In a row of seats, 1 represents a person sitting in that seat, and 0 represents that the seat is empty.

There is at least one empty seat, and at least one person sitting.

Alex wants to sit in the seat such that the distance between him and the closest person to him is maximized.

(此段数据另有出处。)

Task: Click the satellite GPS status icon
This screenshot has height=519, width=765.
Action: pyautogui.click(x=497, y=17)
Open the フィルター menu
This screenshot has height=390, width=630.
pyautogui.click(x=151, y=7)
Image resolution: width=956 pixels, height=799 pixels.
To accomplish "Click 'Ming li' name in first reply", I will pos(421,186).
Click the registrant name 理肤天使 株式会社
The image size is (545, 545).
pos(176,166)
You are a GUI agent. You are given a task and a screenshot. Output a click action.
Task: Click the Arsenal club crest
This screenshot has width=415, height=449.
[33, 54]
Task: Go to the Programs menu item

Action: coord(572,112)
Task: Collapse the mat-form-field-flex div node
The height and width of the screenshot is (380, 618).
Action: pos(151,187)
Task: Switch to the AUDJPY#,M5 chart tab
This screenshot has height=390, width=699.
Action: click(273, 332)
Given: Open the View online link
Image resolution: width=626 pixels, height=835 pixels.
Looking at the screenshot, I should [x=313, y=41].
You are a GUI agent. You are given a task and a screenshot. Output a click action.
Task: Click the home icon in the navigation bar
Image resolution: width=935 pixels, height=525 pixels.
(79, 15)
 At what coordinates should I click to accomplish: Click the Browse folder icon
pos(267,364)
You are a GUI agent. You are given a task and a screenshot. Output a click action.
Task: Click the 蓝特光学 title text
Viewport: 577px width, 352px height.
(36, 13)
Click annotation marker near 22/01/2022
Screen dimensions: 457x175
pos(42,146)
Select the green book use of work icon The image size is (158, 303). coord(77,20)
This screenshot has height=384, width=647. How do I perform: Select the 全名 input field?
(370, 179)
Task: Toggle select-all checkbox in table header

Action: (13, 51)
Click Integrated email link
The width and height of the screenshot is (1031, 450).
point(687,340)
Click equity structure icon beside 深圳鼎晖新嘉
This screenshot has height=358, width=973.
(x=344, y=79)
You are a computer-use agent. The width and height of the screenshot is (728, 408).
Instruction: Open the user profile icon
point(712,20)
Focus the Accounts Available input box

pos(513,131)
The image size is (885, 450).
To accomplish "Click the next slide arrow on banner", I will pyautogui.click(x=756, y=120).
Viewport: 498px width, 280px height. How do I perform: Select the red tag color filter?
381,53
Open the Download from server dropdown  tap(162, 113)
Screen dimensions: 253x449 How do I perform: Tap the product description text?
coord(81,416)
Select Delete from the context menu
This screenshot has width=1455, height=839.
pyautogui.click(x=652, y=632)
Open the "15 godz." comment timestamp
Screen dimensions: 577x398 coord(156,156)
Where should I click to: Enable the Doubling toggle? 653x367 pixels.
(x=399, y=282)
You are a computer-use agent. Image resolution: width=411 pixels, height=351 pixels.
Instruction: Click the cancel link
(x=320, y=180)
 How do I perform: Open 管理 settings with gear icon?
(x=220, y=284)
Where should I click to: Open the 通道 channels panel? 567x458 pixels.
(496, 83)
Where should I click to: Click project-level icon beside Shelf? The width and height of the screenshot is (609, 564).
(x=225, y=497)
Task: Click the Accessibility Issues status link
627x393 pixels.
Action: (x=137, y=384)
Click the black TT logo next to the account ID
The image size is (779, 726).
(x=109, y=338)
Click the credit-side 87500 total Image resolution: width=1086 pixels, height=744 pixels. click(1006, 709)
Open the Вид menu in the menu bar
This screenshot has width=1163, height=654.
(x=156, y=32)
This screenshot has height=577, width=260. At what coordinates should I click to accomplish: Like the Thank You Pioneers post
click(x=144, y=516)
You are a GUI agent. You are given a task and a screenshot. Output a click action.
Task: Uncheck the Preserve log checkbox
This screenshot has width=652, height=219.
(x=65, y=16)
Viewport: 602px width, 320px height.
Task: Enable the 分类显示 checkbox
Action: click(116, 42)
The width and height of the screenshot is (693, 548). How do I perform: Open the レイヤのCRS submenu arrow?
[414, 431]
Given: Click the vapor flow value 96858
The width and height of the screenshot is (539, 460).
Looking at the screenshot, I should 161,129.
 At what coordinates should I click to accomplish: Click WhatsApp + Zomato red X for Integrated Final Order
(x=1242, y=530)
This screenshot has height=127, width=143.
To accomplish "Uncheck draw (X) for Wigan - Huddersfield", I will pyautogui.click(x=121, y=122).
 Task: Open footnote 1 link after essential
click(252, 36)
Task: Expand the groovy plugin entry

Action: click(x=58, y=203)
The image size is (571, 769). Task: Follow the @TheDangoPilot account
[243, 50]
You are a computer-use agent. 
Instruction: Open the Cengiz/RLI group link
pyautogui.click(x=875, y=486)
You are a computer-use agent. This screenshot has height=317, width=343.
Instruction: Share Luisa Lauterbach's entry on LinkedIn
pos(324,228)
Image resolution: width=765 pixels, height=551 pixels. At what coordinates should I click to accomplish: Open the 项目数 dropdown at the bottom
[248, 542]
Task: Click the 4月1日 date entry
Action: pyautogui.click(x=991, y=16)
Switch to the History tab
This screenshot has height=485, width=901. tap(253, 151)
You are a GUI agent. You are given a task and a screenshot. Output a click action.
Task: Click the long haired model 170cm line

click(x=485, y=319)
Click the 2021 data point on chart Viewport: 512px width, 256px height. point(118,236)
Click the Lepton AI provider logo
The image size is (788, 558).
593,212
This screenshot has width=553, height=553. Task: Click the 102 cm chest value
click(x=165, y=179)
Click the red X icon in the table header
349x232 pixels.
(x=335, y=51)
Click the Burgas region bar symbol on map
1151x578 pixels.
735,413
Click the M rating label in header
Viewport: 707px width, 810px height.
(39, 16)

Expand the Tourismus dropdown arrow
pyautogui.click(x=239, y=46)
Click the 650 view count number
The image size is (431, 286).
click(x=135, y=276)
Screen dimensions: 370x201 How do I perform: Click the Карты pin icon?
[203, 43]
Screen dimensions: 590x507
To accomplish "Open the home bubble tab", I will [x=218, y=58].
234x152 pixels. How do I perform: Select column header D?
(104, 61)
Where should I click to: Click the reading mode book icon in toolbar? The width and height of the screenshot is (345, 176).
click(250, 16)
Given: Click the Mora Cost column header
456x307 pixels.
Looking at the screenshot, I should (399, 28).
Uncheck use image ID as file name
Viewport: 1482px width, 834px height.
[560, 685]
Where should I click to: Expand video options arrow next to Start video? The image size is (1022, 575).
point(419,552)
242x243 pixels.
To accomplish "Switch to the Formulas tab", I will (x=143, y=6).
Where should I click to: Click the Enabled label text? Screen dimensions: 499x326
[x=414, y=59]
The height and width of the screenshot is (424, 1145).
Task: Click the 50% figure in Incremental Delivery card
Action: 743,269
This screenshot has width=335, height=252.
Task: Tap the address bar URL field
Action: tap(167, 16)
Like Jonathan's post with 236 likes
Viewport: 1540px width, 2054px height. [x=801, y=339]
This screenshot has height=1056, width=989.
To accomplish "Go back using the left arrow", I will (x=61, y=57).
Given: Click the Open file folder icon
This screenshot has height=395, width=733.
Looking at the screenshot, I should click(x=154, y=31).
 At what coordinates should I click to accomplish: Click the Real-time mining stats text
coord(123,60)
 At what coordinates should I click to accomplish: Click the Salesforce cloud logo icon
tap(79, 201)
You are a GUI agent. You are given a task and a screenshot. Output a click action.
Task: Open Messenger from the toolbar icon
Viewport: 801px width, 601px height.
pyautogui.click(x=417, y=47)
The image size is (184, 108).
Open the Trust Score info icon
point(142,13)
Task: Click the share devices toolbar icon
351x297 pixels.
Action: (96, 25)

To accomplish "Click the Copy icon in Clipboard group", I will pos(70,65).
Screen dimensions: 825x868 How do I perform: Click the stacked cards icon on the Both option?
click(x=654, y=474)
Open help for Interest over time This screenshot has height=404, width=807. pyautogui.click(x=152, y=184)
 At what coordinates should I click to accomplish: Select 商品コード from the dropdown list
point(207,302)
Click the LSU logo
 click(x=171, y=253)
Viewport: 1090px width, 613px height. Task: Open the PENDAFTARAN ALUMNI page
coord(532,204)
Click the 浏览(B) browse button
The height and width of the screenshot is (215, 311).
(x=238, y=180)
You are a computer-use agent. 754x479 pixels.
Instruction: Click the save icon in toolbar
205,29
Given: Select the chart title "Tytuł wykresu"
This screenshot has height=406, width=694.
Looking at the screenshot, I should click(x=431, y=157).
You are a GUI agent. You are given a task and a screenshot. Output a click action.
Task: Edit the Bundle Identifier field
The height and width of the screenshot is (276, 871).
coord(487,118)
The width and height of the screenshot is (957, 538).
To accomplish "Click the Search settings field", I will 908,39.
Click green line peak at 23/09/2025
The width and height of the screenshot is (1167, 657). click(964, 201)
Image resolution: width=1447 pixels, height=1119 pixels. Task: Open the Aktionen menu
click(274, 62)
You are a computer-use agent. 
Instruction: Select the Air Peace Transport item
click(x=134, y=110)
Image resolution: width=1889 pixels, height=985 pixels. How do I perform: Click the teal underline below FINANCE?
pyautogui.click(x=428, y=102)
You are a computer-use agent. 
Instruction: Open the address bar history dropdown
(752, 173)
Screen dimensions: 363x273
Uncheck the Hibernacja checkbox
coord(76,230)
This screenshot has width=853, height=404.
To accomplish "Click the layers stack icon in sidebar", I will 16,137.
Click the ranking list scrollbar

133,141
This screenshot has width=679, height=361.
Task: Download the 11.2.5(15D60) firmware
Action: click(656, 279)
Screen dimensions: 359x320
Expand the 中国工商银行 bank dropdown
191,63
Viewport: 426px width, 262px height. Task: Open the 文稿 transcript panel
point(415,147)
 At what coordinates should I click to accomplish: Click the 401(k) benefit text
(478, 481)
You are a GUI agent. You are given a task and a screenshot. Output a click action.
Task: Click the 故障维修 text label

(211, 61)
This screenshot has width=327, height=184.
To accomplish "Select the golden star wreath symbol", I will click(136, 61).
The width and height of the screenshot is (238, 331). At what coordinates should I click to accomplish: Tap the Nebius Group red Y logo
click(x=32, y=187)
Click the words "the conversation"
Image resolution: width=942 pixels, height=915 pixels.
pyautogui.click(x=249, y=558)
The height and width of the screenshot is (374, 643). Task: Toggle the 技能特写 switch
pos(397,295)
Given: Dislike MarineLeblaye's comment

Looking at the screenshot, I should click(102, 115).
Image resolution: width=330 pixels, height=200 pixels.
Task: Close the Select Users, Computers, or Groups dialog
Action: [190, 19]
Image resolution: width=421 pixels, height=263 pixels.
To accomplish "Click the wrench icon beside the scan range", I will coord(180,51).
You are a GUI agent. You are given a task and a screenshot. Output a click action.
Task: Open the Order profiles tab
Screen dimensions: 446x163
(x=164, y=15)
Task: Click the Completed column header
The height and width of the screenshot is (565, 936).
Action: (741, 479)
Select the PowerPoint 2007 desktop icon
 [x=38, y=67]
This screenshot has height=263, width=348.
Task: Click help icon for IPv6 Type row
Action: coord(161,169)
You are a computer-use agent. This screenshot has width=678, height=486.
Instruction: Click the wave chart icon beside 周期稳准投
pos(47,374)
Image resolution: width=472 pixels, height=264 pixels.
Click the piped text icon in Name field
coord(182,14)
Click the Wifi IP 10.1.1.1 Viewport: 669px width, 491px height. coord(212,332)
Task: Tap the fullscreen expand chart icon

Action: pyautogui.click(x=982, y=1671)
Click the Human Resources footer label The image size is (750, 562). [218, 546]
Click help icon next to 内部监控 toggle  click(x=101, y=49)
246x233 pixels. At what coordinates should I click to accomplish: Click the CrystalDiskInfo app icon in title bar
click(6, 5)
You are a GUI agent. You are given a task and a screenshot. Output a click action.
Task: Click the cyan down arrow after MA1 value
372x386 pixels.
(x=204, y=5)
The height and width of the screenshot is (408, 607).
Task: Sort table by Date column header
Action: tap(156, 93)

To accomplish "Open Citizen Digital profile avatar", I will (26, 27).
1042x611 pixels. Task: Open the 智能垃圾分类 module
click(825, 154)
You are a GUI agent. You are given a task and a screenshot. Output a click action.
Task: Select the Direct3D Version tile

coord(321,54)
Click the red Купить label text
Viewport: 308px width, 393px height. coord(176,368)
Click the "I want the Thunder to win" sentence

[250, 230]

Return that maximum distance to closest person.

Example 1:

Input: [1,0,0,0,1,0,1] Output: 2 Explanation: If Alex sits in the second open seat (seats[2]), then the closest person has distance 2. If Alex sits in any other open seat, the closest person has distance 1. Thus, the maximum distance to the closest person is 2. Example 2:

Input: [1,0,0,0] Output: 3 Explanation: If Alex sits in the last seat, the closest person is 3 seats away. This is the maximum distance possible, so the answer is 3. Note:

1 <= seats.length <= 20000 seats contains only 0s or 1s, at least one 0, and at least one 1.

思路

基本思路就是從左往右遍歷，找標為1的seat，求跟上一個1之間的距離，首尾不用除2，中間都要除以2，然後取一個最大值。

程式碼

class Solution {
public:
    int maxDistToClosest(vector<int>& seats) {
        int max = 0;
        int lastpos = -1;
        int
 
 curlen;
        for(int ipos = 0; ipos < seats.size(); ipos++){
            if(seats[ipos] != 0){
                if(lastpos < 0)
                    curlen = ipos;
                else
                    curlen = (ipos-lastpos)>>1;
                lastpos = ipos;
                if(curlen > max)
                    max = curlen;
            }
        }
        if(seats.size()-1-lastpos > max)
            max = seats.size()-1-lastpos;
        return max;
    }
};

結果

79 / 79 個通過測試用例 狀態：通過 執行用時：12 ms 結果裡有人8ms就跑完了，想了半天沒想出怎麼優化程式碼，最後還是看答案了。 答案的基本思路跟我相同，但在計算上做了一些優化，最左邊的部分單獨分離出一個while迴圈，加入了一個計算長度的變數cnt，用cnt++來統計seat之間的間隔。

感想

好像之前做過一道類似的題，比這道題更難一些。當時似乎是會有很多人逐個找座位，我的思路是用連結串列來儲存各個間隔。